That sounds like a stupid way to suffocate and die on something in your sleep but it does affect a neurochemical (acetylcholine) which are implicated in how dreams and the entire sleep/wake cycle work. There's safer alternatives in my mind, 'oneirogics' [1] as I remember them being called, which affect the same neurotransmitters with none of the horrible addiction or choking risk - can be as simple as some ancient shamanic technique one researcher in central america told me, which was a maracuya leaf placed in your pillow to remind you in your dream of the distinct smell from the waking world that you're dreaming so you may control it
AFAIK galantamine is the only drug with actual studies[0] for inducing lucidity. Participants would practice dream recall and reality checks each day, and fall asleep after reciting lucid dream affirmations. Then be awoken in the middle of the night to take galantamine, and fall back asleep while visualizing a continuation of the dream they were in last.

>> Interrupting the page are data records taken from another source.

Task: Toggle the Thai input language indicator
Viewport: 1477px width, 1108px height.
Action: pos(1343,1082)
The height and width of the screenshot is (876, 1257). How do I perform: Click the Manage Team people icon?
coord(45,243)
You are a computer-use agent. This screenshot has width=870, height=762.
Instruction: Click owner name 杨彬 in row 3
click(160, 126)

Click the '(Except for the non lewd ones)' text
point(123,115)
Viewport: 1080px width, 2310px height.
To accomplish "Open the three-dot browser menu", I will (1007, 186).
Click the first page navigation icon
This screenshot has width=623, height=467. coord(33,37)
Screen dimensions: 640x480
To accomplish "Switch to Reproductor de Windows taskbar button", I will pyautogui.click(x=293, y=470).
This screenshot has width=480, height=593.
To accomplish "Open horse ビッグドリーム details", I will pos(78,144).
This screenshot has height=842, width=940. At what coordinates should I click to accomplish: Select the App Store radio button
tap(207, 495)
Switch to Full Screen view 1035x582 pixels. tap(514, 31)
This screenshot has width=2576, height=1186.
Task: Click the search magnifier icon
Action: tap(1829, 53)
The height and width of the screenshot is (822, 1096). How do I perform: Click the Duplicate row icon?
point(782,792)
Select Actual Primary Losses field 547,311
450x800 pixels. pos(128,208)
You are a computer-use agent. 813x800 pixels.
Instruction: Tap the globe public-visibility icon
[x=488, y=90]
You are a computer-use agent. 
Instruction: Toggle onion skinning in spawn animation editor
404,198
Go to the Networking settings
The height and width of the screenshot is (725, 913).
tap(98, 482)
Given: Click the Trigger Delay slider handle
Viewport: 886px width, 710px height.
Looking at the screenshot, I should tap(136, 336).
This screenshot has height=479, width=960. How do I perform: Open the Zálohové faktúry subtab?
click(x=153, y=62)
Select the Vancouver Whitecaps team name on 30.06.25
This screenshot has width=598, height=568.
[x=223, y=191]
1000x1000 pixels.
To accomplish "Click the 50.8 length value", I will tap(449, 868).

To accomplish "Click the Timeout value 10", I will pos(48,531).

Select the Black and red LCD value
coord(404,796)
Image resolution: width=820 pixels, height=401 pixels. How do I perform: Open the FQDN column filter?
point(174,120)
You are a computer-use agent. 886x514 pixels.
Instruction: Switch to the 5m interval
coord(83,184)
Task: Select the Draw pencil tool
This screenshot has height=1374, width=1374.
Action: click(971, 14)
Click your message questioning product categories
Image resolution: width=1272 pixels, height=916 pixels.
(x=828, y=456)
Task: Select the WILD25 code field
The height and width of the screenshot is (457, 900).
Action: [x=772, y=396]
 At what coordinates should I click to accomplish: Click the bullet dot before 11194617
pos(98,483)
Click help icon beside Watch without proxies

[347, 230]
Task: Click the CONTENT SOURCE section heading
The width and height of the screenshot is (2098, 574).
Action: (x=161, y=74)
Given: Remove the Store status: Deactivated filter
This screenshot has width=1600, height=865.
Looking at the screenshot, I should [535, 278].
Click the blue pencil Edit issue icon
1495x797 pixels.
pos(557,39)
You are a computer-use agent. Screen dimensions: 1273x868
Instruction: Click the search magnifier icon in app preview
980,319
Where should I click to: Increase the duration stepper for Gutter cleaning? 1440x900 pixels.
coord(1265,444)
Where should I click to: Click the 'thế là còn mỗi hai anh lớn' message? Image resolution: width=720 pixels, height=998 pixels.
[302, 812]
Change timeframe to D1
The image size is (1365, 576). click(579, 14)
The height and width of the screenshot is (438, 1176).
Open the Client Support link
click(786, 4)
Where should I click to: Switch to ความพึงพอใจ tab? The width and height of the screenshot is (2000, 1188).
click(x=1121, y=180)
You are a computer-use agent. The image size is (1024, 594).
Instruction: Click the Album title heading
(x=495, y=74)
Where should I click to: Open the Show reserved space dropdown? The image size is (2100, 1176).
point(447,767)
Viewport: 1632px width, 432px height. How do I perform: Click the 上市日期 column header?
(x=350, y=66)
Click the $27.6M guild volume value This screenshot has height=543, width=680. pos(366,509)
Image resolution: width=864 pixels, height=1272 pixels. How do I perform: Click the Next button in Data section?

Anecdotally, I become lucid whenever I take it without doing the rest of the study's rituals, but I've worked on improving my dream recall for years now.
Yeah, I used to be really into knowing a ton about this stuff because it was something I kept on having out of my control before - I used to have worsening sleep paralysis when I was young and into my 20s, and lucid dreaming would be sort of a side effect of it... I guess this is what that WILD (wake-induced lucid dreaming) thing tries to actually induce, like from what I was reading you sort of meditate your way into that state and flip your consicousness into a lucid dream. Honestly my sleep was crazy back then and I talked to a doctor who said it was grounds for going for a sleep study and getting tested to see if I had narcolepsy, but I just ended up moving way closer to the equator instead and something about the seasonality of the sun coming up and down at the same time all year round is what a doctor there said could have reset my circadian rhythm as it got more pronounced in dark winter time.